Hundreds of newspapers across the country — and many digital nonprofit news organizations — published editorials Thursday in defense of press freedom. These media outlets were exercising their First Amendment rights, claiming their fundamental role in our democracy, and urging the president of the United States to stop calling news media “the enemy of the people.” It was an impressive act of solidarity.
So, where was public media? Covering the story as news, as if President Trump’s irresponsible use of the aptly named bully pulpit doesn’t threaten public media journalism, too.
Public broadcasting stations are permitted to editorialize, so long as they don’t weigh in on elections and endorse candidates. Section 399 of the Public Broadcasting Act of 1967 had banned all editorializing, but the provision was challenged by Pacifica Radio and overturned by the U.S. Supreme Court in 1984.

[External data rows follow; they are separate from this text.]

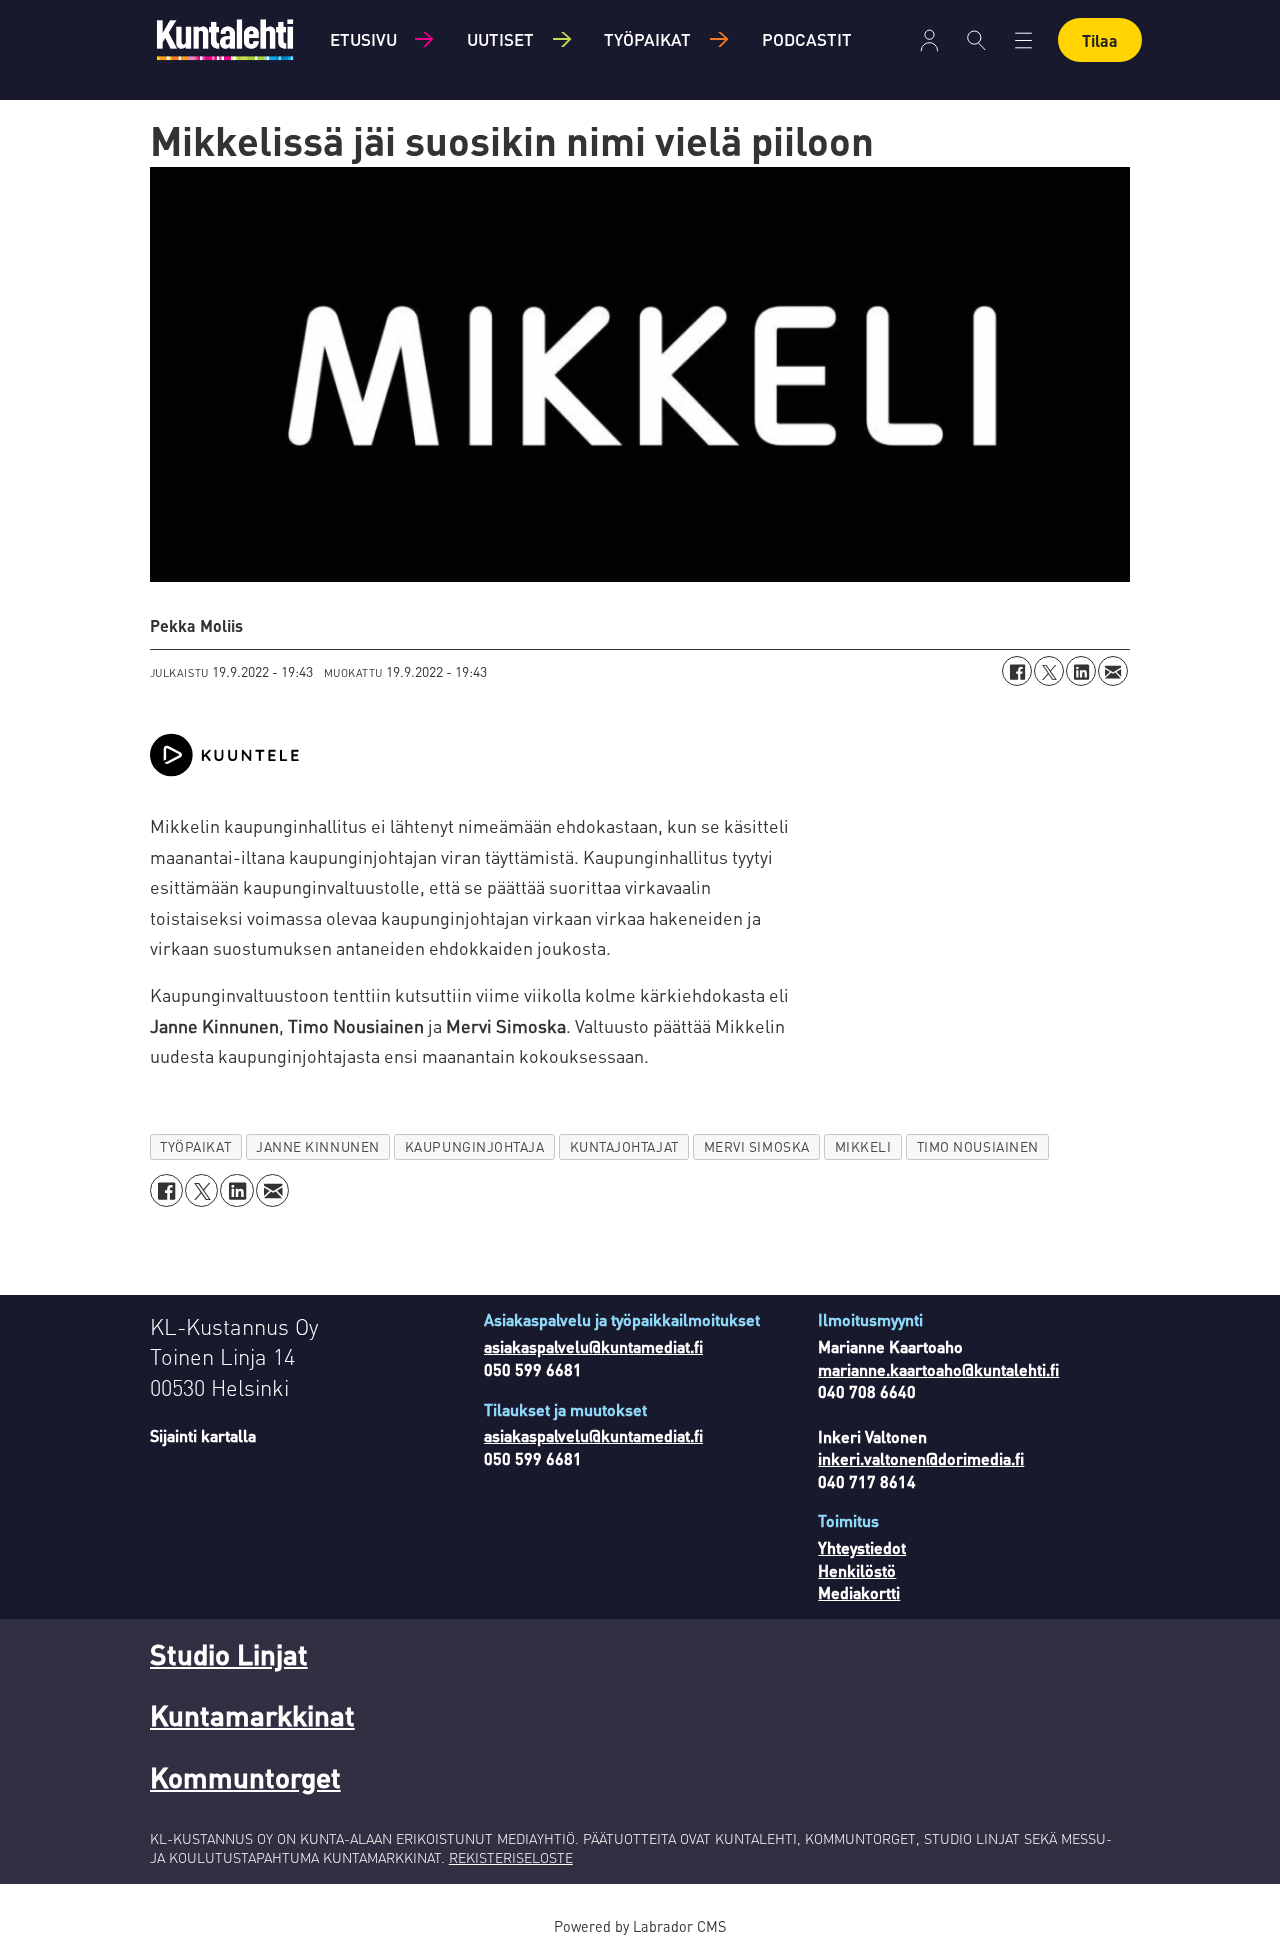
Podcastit (807, 39)
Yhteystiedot (862, 1547)
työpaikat (195, 1146)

Is fear of losing our federal funding buying institutional silence? You could say that it buys our unshakeable commitment to civil discourse. It seems that in this harsh and divisive climate, public media is the last broadcaster standing by the imperative to bring people of diverse perspectives together to talk and to listen. This is a pro-democracy peacekeeping mission of sorts.
Still, it’s hard to remain silent when ethical, sound, courageous journalism is under attack. In a nation of 300 million firearms and widespread mental health issues, the president’s words put our public media reporters and producers and stations in real and present danger.

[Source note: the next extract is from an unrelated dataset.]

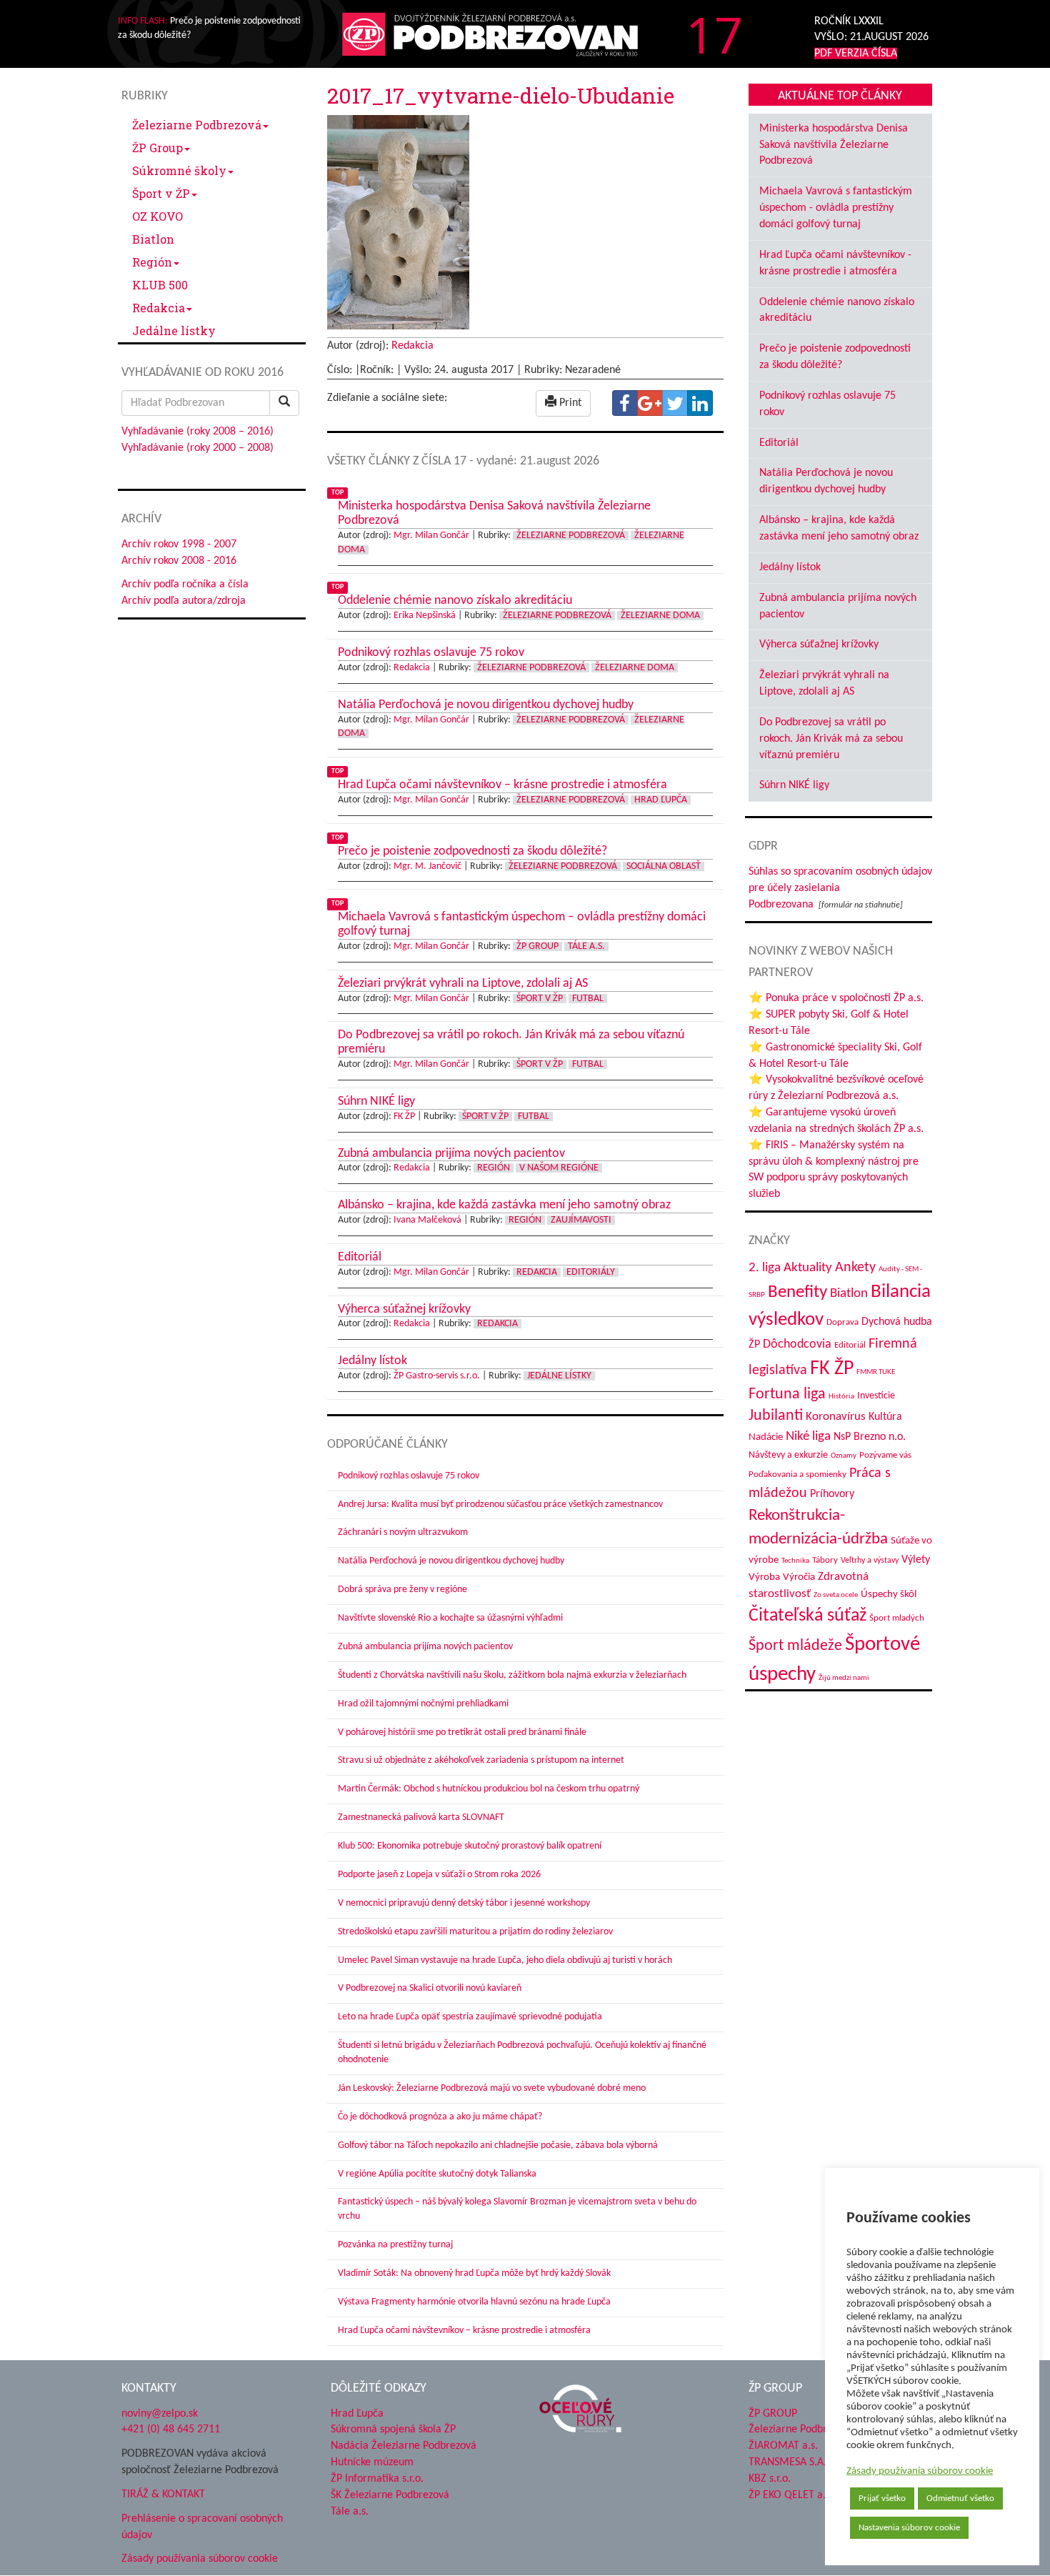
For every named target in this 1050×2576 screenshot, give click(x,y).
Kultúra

The president’s toxic rhetoric doesn’t serve any positive purpose. It’s just another example of the shocking disrespect he dishes out to so many different Americans, while demonstrating an unconscionable level of respect for the likes of Vladimir Putin and Kim Jong-un. But public media continues to take the higher ground and treat the president with respect. It stimulates my gag reflex, but I totally get it.
Some historians and survivors of authoritarian regimes have urged Americans to fight what they see as evidence of a growing fascism in our country. Dictators typically blame journalists before targeting them for imprisonment or worse. It couldn’t happen here, right?
So, at what point would public media speak out? The Public Broadcasting Act likely referred only to the use of the public airwaves. In 2018, we all have many other ways of using our voices for good.
Martin Luther King Jr. said, “We are confronted with the fierce urgency of now. In this unfolding conundrum of life and history, there is such a thing as being too late. This is no time for apathy or complacency. This is a time for vigorous and positive action.”
I’m not advocating that public media take any action in particular. But as trusted community leaders, we can at least have a vigorous conversation about what more we can do to best serve the public in these dark times.
Correction: An earlier version of this editorial mistakenly said that the Public Broadcasting Act prohibits noncommercial stations from editorializing. That provision was overturned by the Supreme Court in 1984.